Stop Giving Schools Military Hardware

Update, Sept. 18, 10:54 a.m.: Following complaints, the Los Angeles Unified School District Police Department announced Tuesday it will return three grenade launchersbut keep an anti-mine armored vehicle and 61 M-16s it acquired through a Department of Defense. The surplus automatic M-16 rifles were converted to semi-automatic, the department said.

More than 20 national education and civil rights advocates sent a letter Monday to Department of Defense officials, urging them to stop giving U.S. school police departments anti-mine vehicles, military-grade firearms like M16s, and even grenade launchers.

News reports and lists of recipients of surplus hardware reveal that assault-style rifles, armored vehicles and other military supplies have been handed over to school districts large and small, from California, Texas, Nevada and Utah to Florida, Georgia, Kansas and Michigan.

In California, the San Diego Unified School District acquired an 18-ton Mine-Resistant Ambush Protected vehicle, called a MRAP, through the DOD’s 1033 program to transfer surplus supplies to civilian law enforcement. In June, the Los Angeles Unified School District also received a MRAP, which was designed to protect U.S. troops under attack in Iraq.

Over time, the L.A. school police also have received 61 M-16 rifles and three grenade launchers that have never been used.

“Adding the presence of military-grade weapons to school climates that have become increasingly hostile due to their over-reliance on police to handle routine student discipline can only exacerbate existing tensions,” said the protest letter, signed by the NAACP’s Legal Defense and Education Fund and public-interest law groups Texas Appleseed of Austin, Texas, and Public Counsel, which is based in Los Angeles.

Controversy over so-called militarization of school police comes just as the L.A. district is enacting policies that limit ticketing of students for minor infractions and curb the controversial use of officers in school discipline, as the Center for Public Integrity has reported.

Both Texas Appleseed and Public Counsel have been active in pushing for states and district to reform policies regarding how school police are deployed on campuses.

Other signatories to the letter objecting to military hardware for school police include the Children’s Law Center, the Education Law Center, the National Center for Youth Law, the Advancement Project — also active in urging school police reforms — and the L.A.-based Labor-Community Strategy Center.

Scrutiny of transfers of military supplies from the DOD’s Defense Logistics Agency erupted following revelations that many city police departments have been accumulating military hardware designed primarily for war.

Among the cities that obtained military equipment for free, or just for delivery costs, was Ferguson, Missouri, where local police rolled out armored vehicles and officers in combat-like gear to respond to protests in August over an officers’ fatal shooting of unarmed black teenager Michael Brown.

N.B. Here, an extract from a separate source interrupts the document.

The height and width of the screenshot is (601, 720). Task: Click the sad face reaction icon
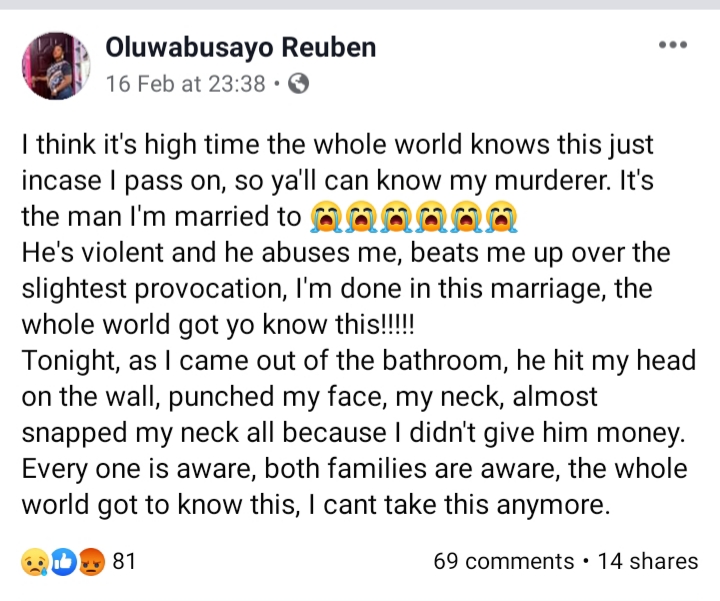click(x=34, y=562)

President Obama in August ordered a review of the 1033 program. The Defense Logistics Agency did not respond immediately to a request for a comment on the letter regarding school police. But on Sept. 9, a Defense Department official addressed the 1033 program’ s provision of hardware to law enforcement in general during a hearing before the Senate Committee on Homeland Security and Governmental Affairs.

Each state has a 1033 program state coordinator who is appointed by the state’s governor and who approves law enforcement agencies that apply to participate in the program. The state coordinator also screens and approves requests those agencies make for material listed in catalogues, explained Alan Estevez, principal deputy undersecretary of defense for acquisition, logistics and technology.

“It is worth noting that we are not ‘pushing’ equipment on any police force,” Estevez said. He said the Defense Logistics Agency conducts a basic review of requests based on size of a department. For example, he said, a law enforcement department of 10 officers would not receive 20 M-16 rifles.

The letter objecting to the program noted that 10 Texas school districts, the most reported in one state so far, have been receiving DOD hardware.

“Altogether, these 10 districts have been received 64 M-16 rifles, 18 M-14 rifles, 25 automatic pistols, extended magazines and 4,500 rounds of ammunition,” the letter said. “Some of these Texas districts received armored plating, tactical vests and military vehicles.”

Texas’ Edinburg Consolidated Independent School District, which has 33,500 students, has outfitted its own SWAT team with these supplies, the letter said.